Paul Krugman PhD '77
February 5, 2010
Running Time: 1:05:14
About the Lecture

About the Lecture

The U.S. has had more than 70 years to come to terms with the Great Depression, and we really thought we knew how to avoid another one, says Paul Krugman. “It wasn’t supposed to be possible. Then came the current crisis.”

So how to explain the Great Recession of 2008? Krugman suggests a combination of factors: First, he thinks we “mislearned” some of the lessons of the Crash. We developed an “unwarranted belief that it was easy for the …Federal Reserve to prevent the crisis.” We forgot how difficult it is to get “policy traction” when financial markets are really unstable, and conveniently overlooked how things had “gone awry in the past” when we deregulated the banks in more recent years. We grew too literal-minded in our notion of banks, imagining “a big marble building with a row of counters, with Jimmy Stewart,” when in fact, we’d created new institutions that used deposits to make innovative but sometimes disastrous investments.
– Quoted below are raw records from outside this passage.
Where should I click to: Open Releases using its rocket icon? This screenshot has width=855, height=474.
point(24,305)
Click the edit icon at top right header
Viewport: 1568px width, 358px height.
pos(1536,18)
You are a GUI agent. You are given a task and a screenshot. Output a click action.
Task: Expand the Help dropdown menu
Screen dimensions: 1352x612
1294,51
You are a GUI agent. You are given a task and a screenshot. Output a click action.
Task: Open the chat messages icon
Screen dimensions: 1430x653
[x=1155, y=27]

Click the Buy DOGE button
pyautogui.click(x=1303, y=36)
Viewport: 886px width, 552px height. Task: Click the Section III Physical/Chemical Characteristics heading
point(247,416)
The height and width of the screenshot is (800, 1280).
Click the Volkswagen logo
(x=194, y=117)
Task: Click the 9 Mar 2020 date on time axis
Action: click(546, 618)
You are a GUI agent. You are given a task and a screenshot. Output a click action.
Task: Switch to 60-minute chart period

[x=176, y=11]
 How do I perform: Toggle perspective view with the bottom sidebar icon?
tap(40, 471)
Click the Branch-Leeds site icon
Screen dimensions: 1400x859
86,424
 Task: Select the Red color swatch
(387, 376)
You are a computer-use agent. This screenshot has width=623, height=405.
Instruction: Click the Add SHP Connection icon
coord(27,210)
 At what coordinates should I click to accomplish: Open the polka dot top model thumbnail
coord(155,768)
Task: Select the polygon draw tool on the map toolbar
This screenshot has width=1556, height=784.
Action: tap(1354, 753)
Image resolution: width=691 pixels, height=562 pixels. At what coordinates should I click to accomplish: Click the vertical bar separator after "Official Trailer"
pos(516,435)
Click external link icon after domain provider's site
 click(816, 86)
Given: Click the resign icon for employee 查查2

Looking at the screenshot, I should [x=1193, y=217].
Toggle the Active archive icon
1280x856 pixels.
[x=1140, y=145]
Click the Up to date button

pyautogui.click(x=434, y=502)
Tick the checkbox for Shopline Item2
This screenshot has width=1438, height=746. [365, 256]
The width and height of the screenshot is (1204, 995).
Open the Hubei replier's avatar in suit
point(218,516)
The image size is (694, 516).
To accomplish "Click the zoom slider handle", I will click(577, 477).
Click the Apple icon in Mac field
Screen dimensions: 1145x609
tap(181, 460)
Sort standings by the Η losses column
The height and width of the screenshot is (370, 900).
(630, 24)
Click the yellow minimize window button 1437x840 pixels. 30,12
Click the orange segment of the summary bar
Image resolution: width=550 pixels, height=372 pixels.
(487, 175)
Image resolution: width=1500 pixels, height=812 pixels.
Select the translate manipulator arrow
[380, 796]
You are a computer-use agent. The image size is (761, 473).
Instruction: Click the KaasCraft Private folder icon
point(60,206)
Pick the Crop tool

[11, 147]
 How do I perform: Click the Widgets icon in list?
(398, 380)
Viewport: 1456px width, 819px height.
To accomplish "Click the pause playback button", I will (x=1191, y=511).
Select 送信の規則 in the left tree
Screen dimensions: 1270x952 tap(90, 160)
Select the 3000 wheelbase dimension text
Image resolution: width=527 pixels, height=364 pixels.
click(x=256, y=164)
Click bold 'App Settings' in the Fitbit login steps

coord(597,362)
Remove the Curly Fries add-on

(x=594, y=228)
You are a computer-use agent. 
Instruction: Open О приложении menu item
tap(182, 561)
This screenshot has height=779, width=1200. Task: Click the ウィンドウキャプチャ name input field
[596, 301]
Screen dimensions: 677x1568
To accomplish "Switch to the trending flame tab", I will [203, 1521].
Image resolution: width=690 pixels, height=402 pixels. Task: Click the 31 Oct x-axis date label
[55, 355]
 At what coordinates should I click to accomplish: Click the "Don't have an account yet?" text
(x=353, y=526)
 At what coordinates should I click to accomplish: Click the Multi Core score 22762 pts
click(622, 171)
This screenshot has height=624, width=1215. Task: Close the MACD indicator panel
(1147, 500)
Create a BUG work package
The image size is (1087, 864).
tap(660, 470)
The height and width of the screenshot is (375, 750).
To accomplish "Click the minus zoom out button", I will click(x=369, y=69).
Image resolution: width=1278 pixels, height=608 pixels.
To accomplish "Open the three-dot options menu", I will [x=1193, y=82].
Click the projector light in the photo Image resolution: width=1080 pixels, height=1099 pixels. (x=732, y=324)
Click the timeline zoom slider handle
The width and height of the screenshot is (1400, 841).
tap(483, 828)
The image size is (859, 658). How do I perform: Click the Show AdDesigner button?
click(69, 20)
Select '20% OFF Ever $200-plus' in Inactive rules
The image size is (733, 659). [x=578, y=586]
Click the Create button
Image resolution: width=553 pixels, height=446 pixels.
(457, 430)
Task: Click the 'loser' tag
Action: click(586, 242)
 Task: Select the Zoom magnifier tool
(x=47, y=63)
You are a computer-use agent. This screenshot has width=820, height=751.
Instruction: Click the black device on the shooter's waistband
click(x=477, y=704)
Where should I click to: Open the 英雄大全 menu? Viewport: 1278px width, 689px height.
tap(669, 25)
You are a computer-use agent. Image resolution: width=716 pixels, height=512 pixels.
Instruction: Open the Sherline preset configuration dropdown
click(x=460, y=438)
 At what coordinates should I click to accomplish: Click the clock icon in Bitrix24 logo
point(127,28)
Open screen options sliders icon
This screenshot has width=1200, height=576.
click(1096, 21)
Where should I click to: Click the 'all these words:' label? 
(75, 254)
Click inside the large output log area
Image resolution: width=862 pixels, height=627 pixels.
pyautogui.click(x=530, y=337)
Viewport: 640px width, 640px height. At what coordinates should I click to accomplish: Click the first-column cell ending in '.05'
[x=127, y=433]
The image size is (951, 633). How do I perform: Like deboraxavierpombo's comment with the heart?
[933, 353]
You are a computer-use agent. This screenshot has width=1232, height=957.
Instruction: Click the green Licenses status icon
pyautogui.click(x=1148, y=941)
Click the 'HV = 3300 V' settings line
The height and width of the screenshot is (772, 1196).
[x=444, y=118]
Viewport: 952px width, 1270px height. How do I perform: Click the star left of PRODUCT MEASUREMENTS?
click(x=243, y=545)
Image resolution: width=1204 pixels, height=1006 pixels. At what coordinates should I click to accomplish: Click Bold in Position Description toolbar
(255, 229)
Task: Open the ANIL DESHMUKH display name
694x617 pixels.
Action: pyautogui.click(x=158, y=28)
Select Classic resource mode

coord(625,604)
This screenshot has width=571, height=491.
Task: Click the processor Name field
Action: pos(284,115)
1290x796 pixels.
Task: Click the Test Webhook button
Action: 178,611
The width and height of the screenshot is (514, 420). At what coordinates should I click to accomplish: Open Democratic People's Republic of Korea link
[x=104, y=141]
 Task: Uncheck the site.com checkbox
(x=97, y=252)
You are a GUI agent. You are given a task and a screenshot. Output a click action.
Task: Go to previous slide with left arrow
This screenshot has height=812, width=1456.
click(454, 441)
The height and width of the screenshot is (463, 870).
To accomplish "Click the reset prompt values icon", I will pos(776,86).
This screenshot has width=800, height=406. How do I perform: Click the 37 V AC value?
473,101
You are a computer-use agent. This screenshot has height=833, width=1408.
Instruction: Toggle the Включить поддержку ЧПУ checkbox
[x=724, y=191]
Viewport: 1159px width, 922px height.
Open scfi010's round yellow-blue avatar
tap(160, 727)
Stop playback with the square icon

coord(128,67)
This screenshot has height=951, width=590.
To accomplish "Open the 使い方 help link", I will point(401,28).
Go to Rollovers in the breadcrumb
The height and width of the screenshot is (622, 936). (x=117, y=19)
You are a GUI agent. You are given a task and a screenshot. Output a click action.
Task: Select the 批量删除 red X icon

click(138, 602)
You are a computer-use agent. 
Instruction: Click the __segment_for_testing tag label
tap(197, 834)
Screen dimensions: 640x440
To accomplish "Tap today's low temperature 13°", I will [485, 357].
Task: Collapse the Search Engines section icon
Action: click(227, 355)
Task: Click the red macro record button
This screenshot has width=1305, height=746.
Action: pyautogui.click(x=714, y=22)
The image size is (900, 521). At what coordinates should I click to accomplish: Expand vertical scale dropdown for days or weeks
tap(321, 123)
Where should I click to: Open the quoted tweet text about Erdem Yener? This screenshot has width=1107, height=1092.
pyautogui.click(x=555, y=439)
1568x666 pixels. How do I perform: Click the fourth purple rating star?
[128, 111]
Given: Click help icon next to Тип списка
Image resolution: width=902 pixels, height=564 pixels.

We didn’t immediately recognize the 21st-century version of bank runs, which didn’t involve mobs in the street but “investors refusing to roll over their repos.”

Not only did we get a replay of the collapse, but we’re witnessing a replay of the response as well, including “obvious failures to understand the depth of the problem.” Big government is again under attack, even though it has “protected the system from total meltdown.” Just like the ‘30s, some say we’ve passed the worst -- when, says Krugman, “this thing ain’t over.” Many economists project years of higher unemployment, “years of huge suffering.” And instead of acknowledging these continuing impacts with appropriate moves to support the economy, “we’re withdrawing policies from the economy quite soon,” he says, repeating another mistake from the past.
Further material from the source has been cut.